• [Exercise prompt]: Give the count of lines in the entries that include "computer", and write nothing besides it.

• [Source data]:
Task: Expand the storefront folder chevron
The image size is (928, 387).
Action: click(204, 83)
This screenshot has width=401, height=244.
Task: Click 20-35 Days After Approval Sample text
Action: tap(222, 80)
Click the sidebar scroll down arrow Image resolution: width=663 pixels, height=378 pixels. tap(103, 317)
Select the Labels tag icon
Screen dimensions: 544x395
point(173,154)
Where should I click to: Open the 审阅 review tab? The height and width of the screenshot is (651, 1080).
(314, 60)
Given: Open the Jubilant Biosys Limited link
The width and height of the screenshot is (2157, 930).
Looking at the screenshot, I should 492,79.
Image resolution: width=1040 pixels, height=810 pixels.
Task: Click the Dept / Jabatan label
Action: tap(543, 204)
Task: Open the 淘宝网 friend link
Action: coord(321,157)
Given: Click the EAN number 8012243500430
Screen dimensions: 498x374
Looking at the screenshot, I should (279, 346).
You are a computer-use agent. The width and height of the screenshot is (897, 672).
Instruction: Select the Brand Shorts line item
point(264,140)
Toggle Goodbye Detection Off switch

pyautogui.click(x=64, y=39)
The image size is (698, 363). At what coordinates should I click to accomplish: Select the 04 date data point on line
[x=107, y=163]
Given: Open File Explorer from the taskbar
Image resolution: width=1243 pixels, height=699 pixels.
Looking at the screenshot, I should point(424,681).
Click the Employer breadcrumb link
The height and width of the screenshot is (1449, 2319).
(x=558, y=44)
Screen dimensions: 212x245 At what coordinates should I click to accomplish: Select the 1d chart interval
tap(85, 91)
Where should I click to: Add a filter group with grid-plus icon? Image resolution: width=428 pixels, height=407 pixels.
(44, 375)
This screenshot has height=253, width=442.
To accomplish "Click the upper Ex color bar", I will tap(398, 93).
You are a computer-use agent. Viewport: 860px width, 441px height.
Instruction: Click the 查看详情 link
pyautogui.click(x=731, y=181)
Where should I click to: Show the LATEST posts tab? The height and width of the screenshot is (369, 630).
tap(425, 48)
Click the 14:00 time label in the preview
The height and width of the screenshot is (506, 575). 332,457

• [Response to the task]: 2